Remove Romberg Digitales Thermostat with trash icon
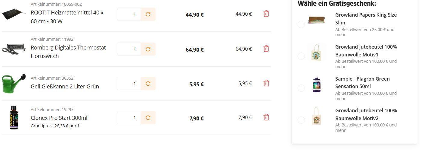This screenshot has width=421, height=153. (266, 49)
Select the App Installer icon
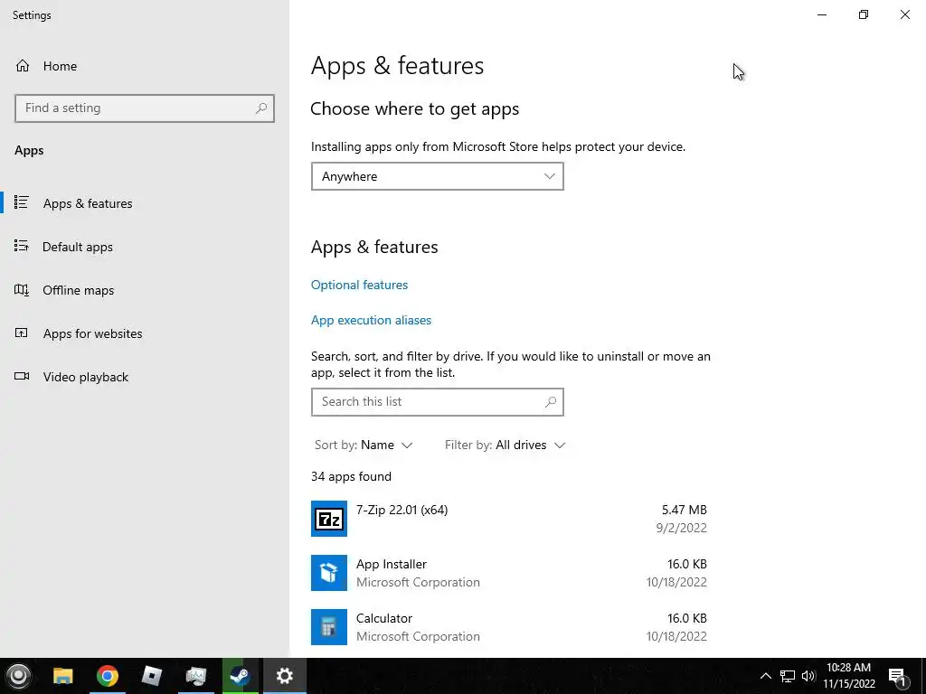This screenshot has height=694, width=926. (329, 573)
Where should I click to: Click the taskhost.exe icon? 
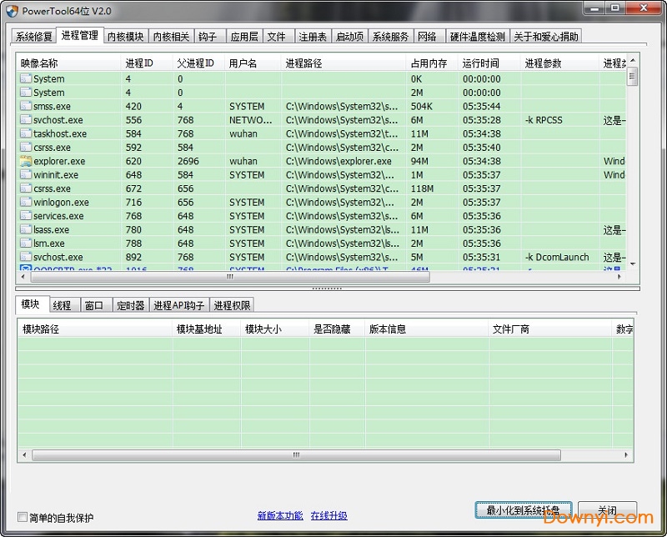[25, 133]
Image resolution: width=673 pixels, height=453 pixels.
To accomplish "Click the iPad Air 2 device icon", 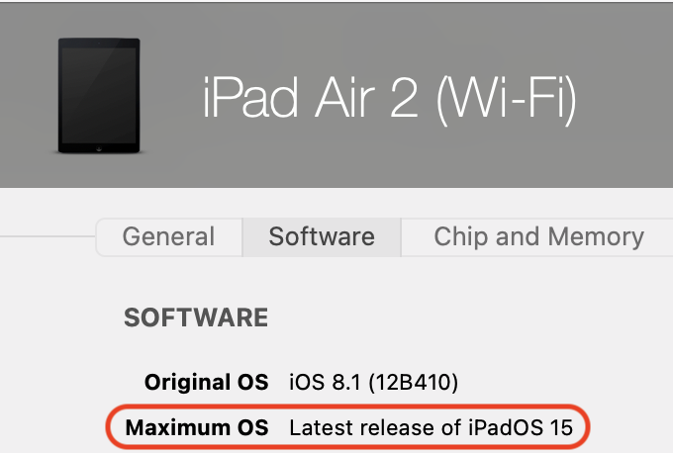I will tap(99, 95).
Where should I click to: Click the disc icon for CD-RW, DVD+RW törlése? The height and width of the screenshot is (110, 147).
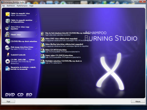tap(8, 61)
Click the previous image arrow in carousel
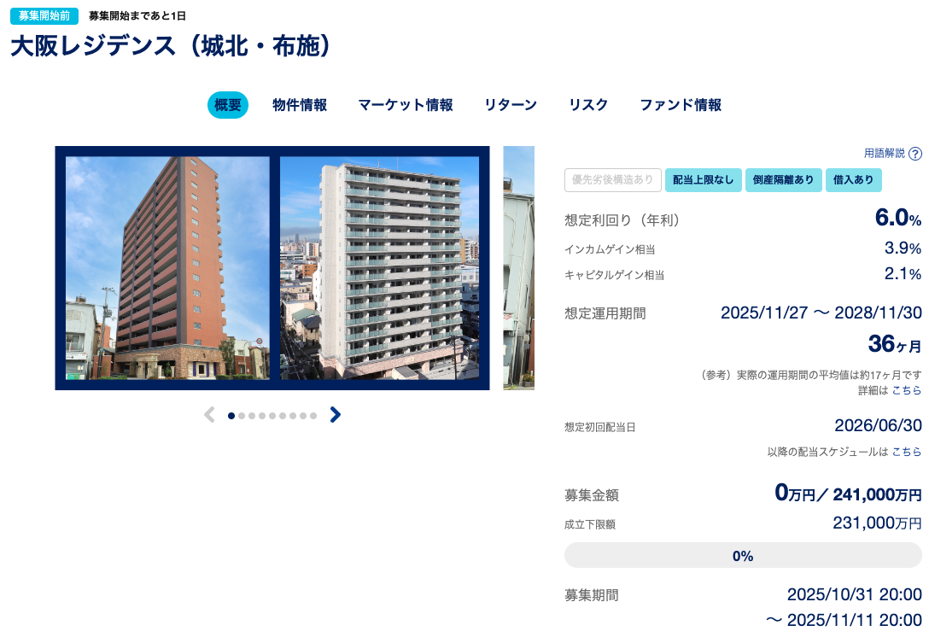The height and width of the screenshot is (637, 929). (209, 415)
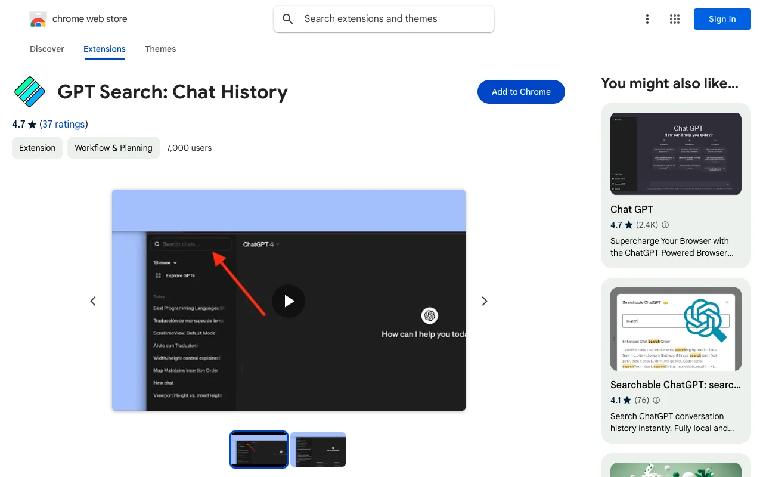Screen dimensions: 763x477
Task: Open the Extensions tab
Action: point(104,49)
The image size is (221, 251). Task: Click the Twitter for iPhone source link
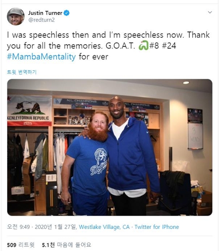(157, 227)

### Exercise description
Output nothing but the lines from the one containing "The image size" to the end of the listing, both ends included, reproduced exactly. Pictures stay out.

### Answer to the exercise
The image size is (221, 251). Task: Click the Twitter for iPhone source link
(157, 227)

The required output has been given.